Work to do: Reproduce these items exactly as they stand, starting at the line that contains "You are a computer-use agent. Image resolution: width=1629" and ending after the line that contains "Action: [24, 34]".

[Records for finding displayed items]
>> Begin
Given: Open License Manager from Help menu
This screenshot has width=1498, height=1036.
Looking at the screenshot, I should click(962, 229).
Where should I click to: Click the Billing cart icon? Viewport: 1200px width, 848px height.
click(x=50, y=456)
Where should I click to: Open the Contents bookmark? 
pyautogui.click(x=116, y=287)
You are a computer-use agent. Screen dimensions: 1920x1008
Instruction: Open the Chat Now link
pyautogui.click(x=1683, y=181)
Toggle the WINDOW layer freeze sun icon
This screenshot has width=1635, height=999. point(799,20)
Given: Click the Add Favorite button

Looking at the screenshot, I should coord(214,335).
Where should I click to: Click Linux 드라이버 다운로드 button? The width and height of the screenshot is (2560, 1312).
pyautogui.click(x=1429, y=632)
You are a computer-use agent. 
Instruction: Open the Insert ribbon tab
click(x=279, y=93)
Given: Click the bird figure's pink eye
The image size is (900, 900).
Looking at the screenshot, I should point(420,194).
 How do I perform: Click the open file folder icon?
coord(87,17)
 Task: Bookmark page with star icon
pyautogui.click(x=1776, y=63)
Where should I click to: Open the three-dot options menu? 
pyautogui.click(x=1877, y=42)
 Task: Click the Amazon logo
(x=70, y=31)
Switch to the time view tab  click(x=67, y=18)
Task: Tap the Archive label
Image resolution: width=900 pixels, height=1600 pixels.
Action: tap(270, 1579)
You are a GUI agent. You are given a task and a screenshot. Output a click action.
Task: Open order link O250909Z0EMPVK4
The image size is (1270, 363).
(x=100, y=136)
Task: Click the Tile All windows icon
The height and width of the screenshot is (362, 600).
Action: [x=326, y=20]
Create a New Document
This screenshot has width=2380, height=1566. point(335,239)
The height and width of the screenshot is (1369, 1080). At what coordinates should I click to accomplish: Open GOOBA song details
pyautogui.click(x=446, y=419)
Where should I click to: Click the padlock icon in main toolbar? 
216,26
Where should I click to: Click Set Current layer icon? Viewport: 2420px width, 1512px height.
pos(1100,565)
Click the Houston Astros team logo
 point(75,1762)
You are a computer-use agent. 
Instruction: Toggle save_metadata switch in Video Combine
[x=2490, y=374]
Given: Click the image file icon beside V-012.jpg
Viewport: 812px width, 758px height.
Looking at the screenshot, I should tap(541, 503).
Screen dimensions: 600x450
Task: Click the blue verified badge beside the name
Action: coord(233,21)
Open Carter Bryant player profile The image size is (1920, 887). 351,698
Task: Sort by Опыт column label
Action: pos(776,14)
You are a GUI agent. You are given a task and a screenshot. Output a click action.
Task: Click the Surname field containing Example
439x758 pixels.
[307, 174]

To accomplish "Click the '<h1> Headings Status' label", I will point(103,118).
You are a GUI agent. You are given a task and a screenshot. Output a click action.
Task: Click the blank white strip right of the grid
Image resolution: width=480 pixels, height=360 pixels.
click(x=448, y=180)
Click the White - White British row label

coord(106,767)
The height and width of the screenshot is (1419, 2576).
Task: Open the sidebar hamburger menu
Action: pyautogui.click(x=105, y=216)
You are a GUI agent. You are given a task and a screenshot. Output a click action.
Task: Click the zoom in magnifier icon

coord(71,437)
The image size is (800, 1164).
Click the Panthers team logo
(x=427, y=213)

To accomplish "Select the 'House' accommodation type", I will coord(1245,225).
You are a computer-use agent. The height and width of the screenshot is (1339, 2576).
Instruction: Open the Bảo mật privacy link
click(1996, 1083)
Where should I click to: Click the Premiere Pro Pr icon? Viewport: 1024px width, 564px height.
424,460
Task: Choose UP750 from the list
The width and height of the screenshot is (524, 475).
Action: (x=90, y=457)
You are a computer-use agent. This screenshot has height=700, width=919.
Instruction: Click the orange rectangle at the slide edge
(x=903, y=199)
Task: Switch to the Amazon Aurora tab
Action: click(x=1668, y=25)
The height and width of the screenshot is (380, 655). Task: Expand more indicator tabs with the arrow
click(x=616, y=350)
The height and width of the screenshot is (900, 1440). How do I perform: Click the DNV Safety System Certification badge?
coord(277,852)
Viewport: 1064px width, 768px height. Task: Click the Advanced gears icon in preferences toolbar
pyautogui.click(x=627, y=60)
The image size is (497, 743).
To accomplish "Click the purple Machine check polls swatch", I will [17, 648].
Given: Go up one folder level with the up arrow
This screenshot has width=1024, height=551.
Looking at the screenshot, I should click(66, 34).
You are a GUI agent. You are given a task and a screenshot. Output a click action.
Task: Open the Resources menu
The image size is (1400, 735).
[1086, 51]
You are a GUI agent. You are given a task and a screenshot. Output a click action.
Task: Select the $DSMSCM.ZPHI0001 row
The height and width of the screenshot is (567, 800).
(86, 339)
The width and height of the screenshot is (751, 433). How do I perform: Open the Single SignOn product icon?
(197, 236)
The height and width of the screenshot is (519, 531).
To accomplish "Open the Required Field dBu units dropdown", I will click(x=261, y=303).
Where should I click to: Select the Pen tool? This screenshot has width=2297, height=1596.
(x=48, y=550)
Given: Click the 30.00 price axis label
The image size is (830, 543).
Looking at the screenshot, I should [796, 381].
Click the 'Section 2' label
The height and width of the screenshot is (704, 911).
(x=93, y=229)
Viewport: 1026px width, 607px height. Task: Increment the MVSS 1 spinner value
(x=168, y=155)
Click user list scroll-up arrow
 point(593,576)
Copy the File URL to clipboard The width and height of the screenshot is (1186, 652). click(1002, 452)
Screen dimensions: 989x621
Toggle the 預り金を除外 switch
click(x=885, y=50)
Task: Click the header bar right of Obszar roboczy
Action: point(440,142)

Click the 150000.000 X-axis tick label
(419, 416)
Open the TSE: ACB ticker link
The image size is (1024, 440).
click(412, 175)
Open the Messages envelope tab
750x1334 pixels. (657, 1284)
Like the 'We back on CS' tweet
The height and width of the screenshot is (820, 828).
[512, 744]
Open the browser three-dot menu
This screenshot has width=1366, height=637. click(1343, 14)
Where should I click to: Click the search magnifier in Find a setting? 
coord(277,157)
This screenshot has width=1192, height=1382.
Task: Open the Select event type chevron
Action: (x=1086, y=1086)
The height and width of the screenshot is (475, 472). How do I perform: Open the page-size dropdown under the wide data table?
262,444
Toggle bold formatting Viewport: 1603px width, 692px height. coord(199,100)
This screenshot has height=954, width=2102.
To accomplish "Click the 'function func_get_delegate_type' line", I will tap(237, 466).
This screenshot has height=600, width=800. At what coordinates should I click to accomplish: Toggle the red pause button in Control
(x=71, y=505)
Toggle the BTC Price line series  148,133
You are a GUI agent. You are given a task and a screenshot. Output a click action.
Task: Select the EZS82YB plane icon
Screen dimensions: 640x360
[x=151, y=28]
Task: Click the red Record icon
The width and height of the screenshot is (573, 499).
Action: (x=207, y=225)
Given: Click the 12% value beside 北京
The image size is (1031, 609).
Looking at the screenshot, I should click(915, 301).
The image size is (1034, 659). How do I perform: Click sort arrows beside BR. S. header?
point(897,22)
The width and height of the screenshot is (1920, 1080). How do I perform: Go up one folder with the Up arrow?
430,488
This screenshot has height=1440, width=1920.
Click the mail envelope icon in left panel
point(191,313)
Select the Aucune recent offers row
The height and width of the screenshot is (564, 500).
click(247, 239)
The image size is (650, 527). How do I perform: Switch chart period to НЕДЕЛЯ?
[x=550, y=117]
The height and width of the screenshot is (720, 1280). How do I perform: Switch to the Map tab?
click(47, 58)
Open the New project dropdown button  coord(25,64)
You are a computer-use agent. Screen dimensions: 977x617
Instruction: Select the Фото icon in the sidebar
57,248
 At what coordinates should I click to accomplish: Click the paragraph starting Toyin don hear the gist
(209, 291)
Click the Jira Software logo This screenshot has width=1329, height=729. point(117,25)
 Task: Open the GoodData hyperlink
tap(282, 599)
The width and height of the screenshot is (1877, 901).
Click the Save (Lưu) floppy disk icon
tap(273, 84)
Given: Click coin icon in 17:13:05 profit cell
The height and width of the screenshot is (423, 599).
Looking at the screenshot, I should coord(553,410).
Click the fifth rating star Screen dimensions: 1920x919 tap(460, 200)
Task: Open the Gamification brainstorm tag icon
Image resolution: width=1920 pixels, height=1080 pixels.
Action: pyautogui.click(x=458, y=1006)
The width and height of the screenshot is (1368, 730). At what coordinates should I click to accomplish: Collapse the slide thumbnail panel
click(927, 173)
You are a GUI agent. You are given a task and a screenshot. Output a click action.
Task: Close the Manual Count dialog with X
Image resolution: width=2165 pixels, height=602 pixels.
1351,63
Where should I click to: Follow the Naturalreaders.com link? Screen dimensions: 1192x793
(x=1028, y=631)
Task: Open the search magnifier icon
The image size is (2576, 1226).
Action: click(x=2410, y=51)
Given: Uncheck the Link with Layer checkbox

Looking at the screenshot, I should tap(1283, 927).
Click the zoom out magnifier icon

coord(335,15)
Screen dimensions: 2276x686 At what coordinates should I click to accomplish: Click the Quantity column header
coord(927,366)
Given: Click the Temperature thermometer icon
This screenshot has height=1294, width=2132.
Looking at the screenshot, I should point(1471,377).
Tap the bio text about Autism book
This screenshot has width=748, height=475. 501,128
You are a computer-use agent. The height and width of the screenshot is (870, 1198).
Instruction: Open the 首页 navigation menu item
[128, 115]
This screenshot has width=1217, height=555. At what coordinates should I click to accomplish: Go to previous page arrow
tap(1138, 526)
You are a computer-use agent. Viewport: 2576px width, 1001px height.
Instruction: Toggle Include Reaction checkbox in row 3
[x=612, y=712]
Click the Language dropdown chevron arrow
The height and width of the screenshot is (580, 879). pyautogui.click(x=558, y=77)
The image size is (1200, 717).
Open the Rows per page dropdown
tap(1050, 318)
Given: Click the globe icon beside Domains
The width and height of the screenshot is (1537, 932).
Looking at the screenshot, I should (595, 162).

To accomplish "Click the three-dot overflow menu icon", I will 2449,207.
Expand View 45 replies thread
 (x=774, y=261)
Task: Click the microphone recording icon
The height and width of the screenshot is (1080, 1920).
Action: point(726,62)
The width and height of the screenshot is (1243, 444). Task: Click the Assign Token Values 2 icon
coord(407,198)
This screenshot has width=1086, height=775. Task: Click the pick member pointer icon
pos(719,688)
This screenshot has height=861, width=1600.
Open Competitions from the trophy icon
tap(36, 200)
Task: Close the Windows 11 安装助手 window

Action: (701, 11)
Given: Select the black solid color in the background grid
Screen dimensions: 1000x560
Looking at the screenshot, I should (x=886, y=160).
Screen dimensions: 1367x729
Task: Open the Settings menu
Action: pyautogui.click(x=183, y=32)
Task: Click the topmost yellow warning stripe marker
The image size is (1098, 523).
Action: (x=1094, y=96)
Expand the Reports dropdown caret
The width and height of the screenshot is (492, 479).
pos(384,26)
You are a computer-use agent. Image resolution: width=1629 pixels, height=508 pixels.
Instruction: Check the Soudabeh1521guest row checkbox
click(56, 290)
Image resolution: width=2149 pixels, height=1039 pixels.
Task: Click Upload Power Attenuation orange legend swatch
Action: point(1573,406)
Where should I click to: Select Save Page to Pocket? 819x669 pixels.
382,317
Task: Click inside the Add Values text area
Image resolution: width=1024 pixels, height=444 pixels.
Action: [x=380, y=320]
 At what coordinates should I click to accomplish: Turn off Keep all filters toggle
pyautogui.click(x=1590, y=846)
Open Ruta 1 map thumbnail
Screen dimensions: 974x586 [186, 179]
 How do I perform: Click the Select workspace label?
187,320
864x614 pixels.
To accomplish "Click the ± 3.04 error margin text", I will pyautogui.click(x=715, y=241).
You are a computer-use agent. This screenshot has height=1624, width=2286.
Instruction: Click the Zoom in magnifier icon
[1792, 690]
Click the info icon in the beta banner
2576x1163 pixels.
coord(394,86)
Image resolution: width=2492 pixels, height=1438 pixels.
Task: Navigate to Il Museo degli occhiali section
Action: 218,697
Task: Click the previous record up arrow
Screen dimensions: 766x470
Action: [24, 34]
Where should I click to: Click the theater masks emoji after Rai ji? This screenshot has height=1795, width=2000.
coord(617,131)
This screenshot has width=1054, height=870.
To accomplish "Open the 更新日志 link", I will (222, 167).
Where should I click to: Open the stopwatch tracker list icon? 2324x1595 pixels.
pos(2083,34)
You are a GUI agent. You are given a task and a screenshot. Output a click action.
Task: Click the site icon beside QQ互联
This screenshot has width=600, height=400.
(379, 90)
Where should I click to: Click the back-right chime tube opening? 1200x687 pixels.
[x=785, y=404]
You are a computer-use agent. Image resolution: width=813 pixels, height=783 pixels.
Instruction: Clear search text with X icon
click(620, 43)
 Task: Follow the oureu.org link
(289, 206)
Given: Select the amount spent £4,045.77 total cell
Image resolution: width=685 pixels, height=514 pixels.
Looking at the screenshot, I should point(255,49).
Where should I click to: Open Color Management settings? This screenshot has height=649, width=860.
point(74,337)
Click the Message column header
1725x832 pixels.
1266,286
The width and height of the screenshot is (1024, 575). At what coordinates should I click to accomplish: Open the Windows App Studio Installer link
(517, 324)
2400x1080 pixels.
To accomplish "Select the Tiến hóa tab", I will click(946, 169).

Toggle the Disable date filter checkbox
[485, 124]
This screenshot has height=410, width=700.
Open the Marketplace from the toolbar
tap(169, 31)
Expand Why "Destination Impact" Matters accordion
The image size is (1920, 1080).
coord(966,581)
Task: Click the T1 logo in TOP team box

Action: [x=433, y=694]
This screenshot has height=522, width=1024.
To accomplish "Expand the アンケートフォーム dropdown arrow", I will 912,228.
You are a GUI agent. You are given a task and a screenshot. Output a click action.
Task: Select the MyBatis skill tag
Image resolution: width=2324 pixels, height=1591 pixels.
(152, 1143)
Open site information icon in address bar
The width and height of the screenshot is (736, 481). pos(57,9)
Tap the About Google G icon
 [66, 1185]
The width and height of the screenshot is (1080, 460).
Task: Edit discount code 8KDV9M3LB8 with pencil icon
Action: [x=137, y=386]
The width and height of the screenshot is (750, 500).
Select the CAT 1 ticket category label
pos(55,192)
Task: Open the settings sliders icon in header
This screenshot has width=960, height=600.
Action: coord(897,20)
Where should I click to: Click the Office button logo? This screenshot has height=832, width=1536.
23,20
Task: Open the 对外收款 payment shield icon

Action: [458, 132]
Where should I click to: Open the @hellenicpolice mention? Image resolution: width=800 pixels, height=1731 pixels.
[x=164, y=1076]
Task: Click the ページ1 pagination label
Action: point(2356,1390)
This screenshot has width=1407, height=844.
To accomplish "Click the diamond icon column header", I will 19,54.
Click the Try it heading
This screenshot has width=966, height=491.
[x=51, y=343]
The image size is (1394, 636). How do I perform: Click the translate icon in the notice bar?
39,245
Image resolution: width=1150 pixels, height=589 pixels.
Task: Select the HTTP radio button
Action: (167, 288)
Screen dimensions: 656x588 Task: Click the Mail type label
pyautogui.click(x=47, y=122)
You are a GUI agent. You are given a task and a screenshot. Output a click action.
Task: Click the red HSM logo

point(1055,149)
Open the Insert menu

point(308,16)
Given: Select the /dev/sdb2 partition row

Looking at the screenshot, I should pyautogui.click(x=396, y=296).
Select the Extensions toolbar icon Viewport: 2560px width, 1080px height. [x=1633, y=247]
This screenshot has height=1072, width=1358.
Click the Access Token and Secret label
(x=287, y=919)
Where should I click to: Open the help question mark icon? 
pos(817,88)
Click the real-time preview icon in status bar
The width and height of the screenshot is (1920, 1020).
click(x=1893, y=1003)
>> End
Right answer:
You are a computer-use agent. Image resolution: width=1629 pixels, height=508 pixels.
Instruction: Check the Soudabeh1521guest row checkbox
click(56, 290)
Image resolution: width=2149 pixels, height=1039 pixels.
Task: Click Upload Power Attenuation orange legend swatch
Action: point(1573,406)
Where should I click to: Select Save Page to Pocket? 819x669 pixels.
382,317
Task: Click inside the Add Values text area
Image resolution: width=1024 pixels, height=444 pixels.
Action: [x=380, y=320]
 At what coordinates should I click to accomplish: Turn off Keep all filters toggle
pyautogui.click(x=1590, y=846)
Open Ruta 1 map thumbnail
Screen dimensions: 974x586 [186, 179]
 How do I perform: Click the Select workspace label?
187,320
864x614 pixels.
To accomplish "Click the ± 3.04 error margin text", I will pyautogui.click(x=715, y=241).
You are a computer-use agent. This screenshot has height=1624, width=2286.
Instruction: Click the Zoom in magnifier icon
[1792, 690]
Click the info icon in the beta banner
2576x1163 pixels.
coord(394,86)
Image resolution: width=2492 pixels, height=1438 pixels.
Task: Navigate to Il Museo degli occhiali section
Action: 218,697
Task: Click the previous record up arrow
Screen dimensions: 766x470
Action: [24, 34]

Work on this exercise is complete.